## SUPPLIED TEXT
════════

Ana Sofía Gómez Porras (born 24 November 1995) is a Guatemalan artistic gymnast.

Senior career
Gómez won the silver medal in the all-around event and the gold medal in balance beam for Gymnastics at the 2011 Pan American Games. She competed for Guatemala at the 2012 Summer Olympics. In the individual women's all-around at the 2012 London Olympics, she qualified into the event in 16th, eventually going on to finish 22nd. In 2013, she competed in the World Cup in Ljubljana, Slovenia, and she placed fourth on the floor final with a score of 13.125.

In 2014, she went to Texas to improve her skills before she went to compete in Croatia. Although she qualified into the balance beam final in first place with a score of 13.900, in the final she fell and received a 7.300 in execution and a 6.100 in difficulty, a total of 13.400, finishing in fourth place.

════════

## SOURCE MATERIAL
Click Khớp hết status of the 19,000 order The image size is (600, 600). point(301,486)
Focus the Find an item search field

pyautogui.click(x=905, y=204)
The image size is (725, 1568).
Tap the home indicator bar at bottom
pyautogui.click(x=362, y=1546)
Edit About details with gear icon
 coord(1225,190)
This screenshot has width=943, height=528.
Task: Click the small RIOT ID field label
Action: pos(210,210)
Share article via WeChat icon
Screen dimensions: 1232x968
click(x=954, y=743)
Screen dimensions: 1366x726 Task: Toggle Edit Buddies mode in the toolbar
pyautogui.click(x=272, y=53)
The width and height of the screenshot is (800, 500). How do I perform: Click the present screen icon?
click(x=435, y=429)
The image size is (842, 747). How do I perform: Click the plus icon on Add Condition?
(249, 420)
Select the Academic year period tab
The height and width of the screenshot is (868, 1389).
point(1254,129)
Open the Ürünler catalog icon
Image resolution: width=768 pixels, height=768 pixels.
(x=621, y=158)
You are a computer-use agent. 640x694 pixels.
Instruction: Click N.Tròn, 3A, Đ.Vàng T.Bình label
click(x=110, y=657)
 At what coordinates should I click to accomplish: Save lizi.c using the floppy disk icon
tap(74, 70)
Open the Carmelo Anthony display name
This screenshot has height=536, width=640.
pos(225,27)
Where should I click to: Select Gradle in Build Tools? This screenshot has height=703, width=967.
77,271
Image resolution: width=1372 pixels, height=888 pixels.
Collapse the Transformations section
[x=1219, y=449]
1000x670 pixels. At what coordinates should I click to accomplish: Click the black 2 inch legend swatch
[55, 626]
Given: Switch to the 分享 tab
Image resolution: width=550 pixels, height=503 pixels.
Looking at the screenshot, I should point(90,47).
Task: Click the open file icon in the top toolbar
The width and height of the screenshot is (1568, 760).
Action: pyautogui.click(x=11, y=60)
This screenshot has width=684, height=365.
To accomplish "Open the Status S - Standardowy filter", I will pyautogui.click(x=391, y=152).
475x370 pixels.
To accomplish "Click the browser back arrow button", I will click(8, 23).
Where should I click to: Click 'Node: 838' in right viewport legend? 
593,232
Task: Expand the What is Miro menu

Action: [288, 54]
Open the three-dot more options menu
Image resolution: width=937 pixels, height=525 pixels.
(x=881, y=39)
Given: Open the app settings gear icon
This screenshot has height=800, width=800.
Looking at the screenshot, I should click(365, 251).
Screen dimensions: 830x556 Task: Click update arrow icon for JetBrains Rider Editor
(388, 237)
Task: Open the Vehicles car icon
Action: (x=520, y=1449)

════════

## STATED TASK 1
Gather every row that contains the word "perform".
## STATED TASK 2
Write the next part of the Ana Sofía Gómez biography, picking up after its final sentence.
The Ana Sofía Gómez biography and the rows have no connection to each other.

## TASK ANSWER 1
The width and height of the screenshot is (800, 500). How do I perform: Click the present screen icon?
The image size is (842, 747). How do I perform: Click the plus icon on Add Condition?

## TASK ANSWER 2
In July, she traveled to Canada one month before the Pan American Championships. On 30 August, she competed in the all-around and finished in 7th place with a final score of 54.100, and qualified for the balance beam finals with a score of 14.050. She had the highest D score of 6.300, and in her final exercise she got 14.450, 8.250 in execution and 6.200 in difficulty.
In October she participated in the 2014 World Artistic Gymnastics Championships held in Nanning, China, and she placed 43rd in the all-around qualification, yet she had some mistakes, and she lost some points on balance beam.

In 2015, she trained in Canada almost two months before the Pan American Games. She started on uneven bars, receiving a score of 14.250, 14.350 on balance beam, 14.000 on floor, and 14.600 on vault, so she qualified in third in the all around final. However, in the final she fell on the uneven bars and did not medal, but she qualified to 3 apparatus finals – uneven bars in 6th place, balance beam in 3rd and floor in 6th. In the final she fell off the balance beam and finished in 7th place. On floor, she had perfect lines, earning herself a bronze medal with 14.150.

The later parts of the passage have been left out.